*DATA FOR REVIEW*
━━━━
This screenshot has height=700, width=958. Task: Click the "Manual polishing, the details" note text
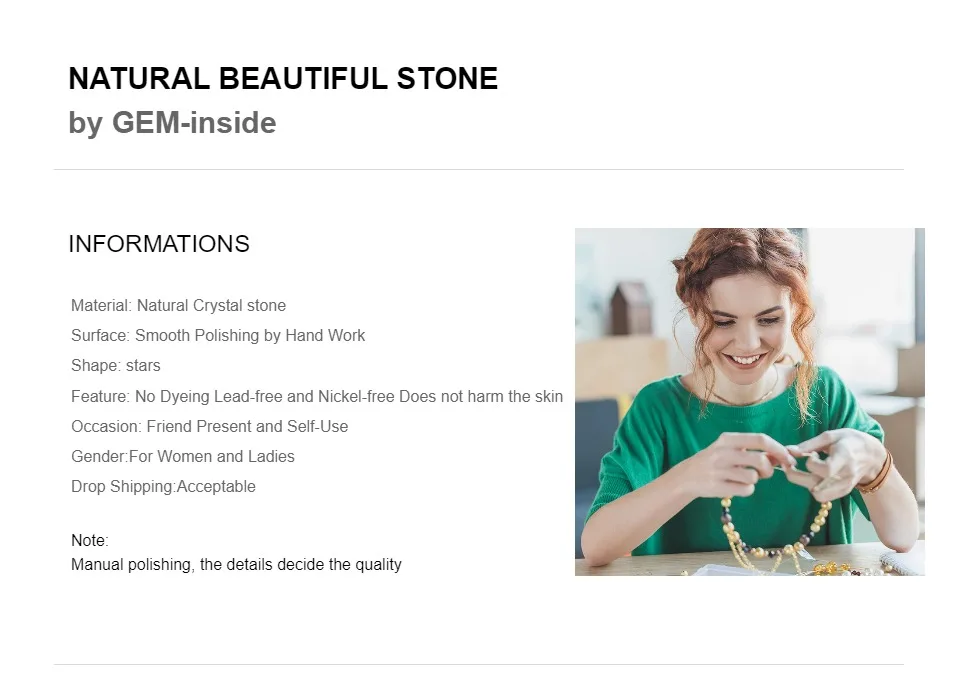coord(236,565)
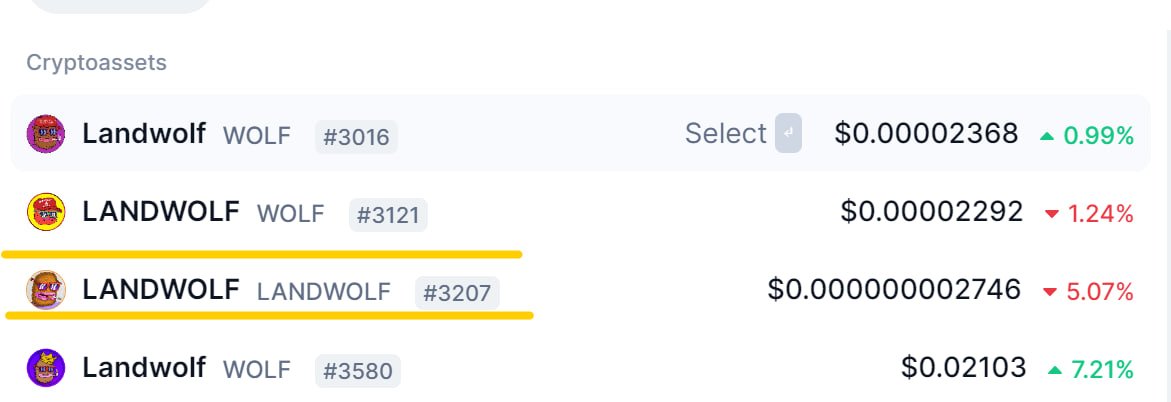This screenshot has height=402, width=1171.
Task: Click the red down arrow next to 1.24%
Action: click(x=1052, y=214)
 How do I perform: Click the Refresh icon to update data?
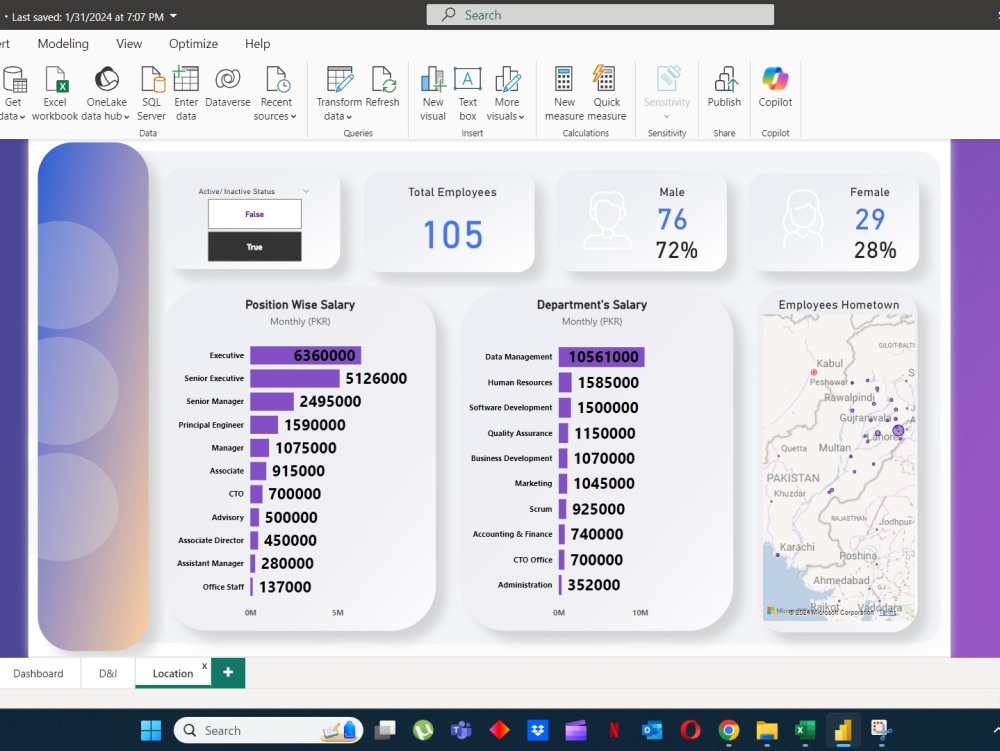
━━━━
An exact, picture-free copy of the listing above is the goal; write it out now.

This screenshot has height=700, width=958. Task: Click the "Manual polishing, the details" note text
coord(236,565)
This screenshot has height=402, width=1171.
Task: Click the red down arrow next to 1.24%
Action: click(x=1052, y=214)
 How do I perform: Click the Refresh icon to update data?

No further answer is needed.